## Work required
Every line below is to be given again precisely; images are to be left out.

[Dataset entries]
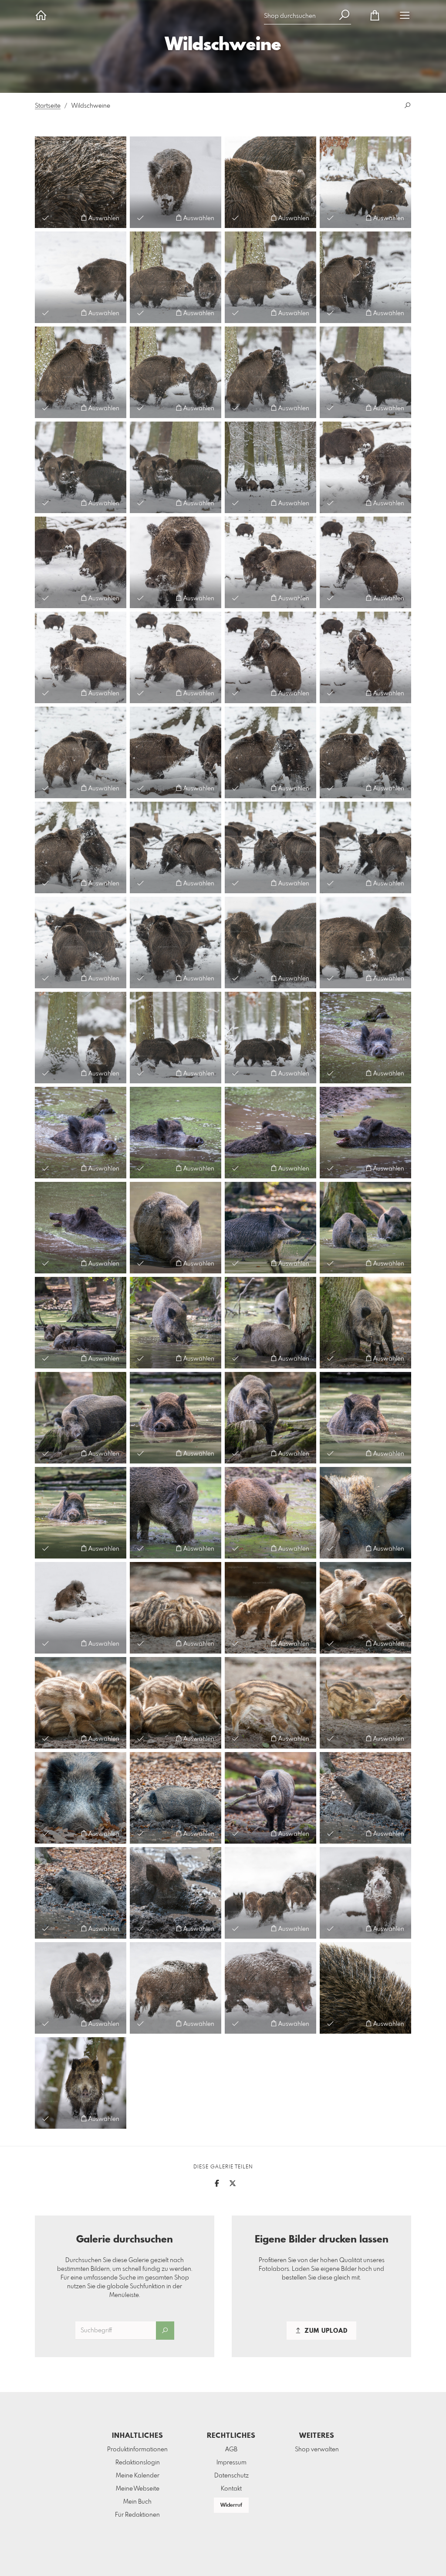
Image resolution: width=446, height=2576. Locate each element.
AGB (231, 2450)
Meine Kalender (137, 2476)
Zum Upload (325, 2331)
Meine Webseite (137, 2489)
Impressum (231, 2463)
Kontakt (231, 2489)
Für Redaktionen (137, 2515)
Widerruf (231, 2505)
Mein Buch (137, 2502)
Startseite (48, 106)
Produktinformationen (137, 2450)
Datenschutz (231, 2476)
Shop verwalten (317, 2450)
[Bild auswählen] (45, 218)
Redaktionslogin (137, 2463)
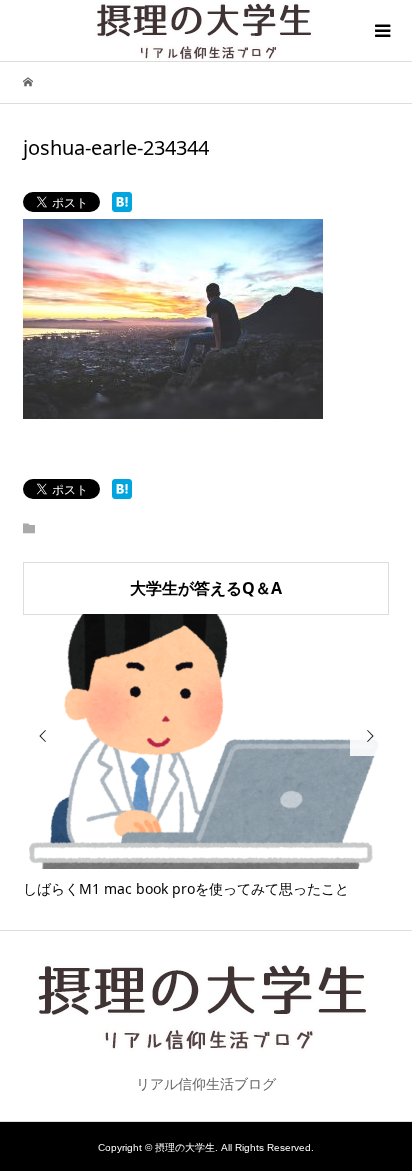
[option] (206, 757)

## Answer area
Image resolution: width=446, height=2576. Locate each element.
AGB (231, 2450)
Meine Kalender (137, 2476)
Zum Upload (325, 2331)
Meine Webseite (137, 2489)
Impressum (231, 2463)
Kontakt (231, 2489)
Für Redaktionen (137, 2515)
Widerruf (231, 2505)
Mein Buch (137, 2502)
Startseite (48, 106)
Produktinformationen (137, 2450)
Datenschutz (231, 2476)
Shop verwalten (317, 2450)
[Bild auswählen] (45, 218)
Redaktionslogin (137, 2463)
[option] (206, 757)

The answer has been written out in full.